Colombian government suspends peace negotiations after attacks by country’s last rebel group

By Kwinten Wouters January 12, 2018

President Juan Manuel Santos has suspended peace negotiations with Colombia’s last rebel group following attacks on its armed forces and an oil pipeline – throwing fragile peace talks with the ELN into jeopardy.

The attacks are attributed to the left-winged National Liberation Army (ELN) and caused Santos on Wednesday to order his Chief Negotiator, Gustavo Bell to immediately return from Quito, Ecuador, where negotiations with the ELN were taking place.

Since February last year, the Colombian government and the ELN have been negotiating the end of the conflict that has lasted for more than half a century.

The ELN, declared a 102-day ceasefire – their first ever – in October, supervised by the United Nations and the Roman Catholic Church.

But just hours after it ended on Wednesday, the Marxist group bombed the country’s second most important oil pipeline. They also threw grenades at a naval base and later shot dead a soldier, according to Reuters.

Left-wing ELN is inspired by Marxist ideology and Liberation Theology. They were formed in the 1960s by a group of students, intellectuals and Catholic radicals, of which Camilo Torres is the most well-known.
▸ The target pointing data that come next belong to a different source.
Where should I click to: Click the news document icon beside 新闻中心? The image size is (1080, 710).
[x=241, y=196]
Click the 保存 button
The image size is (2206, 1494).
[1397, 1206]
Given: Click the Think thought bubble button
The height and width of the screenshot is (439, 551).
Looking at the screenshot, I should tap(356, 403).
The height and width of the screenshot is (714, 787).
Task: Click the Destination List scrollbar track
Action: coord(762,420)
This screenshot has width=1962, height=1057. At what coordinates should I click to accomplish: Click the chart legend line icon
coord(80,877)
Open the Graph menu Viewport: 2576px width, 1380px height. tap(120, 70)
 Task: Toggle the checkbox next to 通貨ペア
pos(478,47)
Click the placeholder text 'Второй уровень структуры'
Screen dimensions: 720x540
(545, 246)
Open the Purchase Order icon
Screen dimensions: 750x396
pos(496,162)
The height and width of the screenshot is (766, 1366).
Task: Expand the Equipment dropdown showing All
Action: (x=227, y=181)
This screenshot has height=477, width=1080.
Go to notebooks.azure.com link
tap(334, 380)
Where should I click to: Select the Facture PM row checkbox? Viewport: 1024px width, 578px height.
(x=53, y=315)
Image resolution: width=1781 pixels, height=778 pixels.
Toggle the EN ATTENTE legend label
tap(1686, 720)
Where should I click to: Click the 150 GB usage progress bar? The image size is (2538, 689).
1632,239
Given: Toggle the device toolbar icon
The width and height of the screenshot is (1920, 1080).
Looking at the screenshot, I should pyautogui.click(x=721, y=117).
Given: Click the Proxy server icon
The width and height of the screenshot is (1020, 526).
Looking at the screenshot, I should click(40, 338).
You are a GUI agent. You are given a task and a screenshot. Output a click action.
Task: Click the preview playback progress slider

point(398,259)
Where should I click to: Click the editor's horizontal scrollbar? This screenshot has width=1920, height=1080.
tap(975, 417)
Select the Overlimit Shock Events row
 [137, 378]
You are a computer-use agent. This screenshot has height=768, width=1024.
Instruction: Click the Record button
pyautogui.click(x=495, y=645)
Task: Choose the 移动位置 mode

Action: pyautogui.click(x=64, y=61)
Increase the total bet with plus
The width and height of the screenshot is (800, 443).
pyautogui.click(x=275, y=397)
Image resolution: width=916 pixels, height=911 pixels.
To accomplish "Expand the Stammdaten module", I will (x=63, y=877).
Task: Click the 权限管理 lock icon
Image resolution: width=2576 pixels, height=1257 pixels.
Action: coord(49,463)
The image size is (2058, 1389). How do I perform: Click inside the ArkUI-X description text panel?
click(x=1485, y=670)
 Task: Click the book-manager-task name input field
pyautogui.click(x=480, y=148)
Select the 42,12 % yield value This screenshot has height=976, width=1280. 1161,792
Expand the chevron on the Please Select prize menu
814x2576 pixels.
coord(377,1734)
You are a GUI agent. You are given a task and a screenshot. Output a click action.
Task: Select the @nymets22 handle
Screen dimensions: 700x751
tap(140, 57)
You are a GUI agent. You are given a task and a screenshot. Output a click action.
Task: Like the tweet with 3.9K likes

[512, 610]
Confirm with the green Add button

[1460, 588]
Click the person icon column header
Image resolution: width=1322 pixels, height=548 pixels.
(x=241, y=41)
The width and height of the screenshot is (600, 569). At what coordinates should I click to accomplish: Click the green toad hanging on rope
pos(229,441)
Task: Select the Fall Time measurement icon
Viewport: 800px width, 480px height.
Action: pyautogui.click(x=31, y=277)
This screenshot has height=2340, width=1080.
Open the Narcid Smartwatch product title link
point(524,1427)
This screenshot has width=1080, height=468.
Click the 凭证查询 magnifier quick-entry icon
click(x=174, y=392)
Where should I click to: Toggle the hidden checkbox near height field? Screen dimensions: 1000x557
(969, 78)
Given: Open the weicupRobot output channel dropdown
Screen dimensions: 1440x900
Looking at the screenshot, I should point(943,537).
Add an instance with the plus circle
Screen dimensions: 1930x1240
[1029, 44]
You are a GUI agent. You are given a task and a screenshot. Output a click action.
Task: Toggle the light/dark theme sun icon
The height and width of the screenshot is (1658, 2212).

Since the peace agreement of 2016 with the FARC, the ELN has been the last guerrilla movement active in Colombia, with around 1,500 troops.

Santos announced in a speech broadcasted on live-TV that the government will reflect how the peace process will continue.

The ELN demands that the peace negotiation talks continue. “We stay here,” said Pablo Beltran, head of negotiations of the Guerilla. The ELN wants the incidents “to not alternate the course of the conversations, and to find a political solution for the conflict”.

On Wednesday, the United Nations Secretary-General, Antonio Guterres, said he would be heading Colombia this weekend to support peace talks.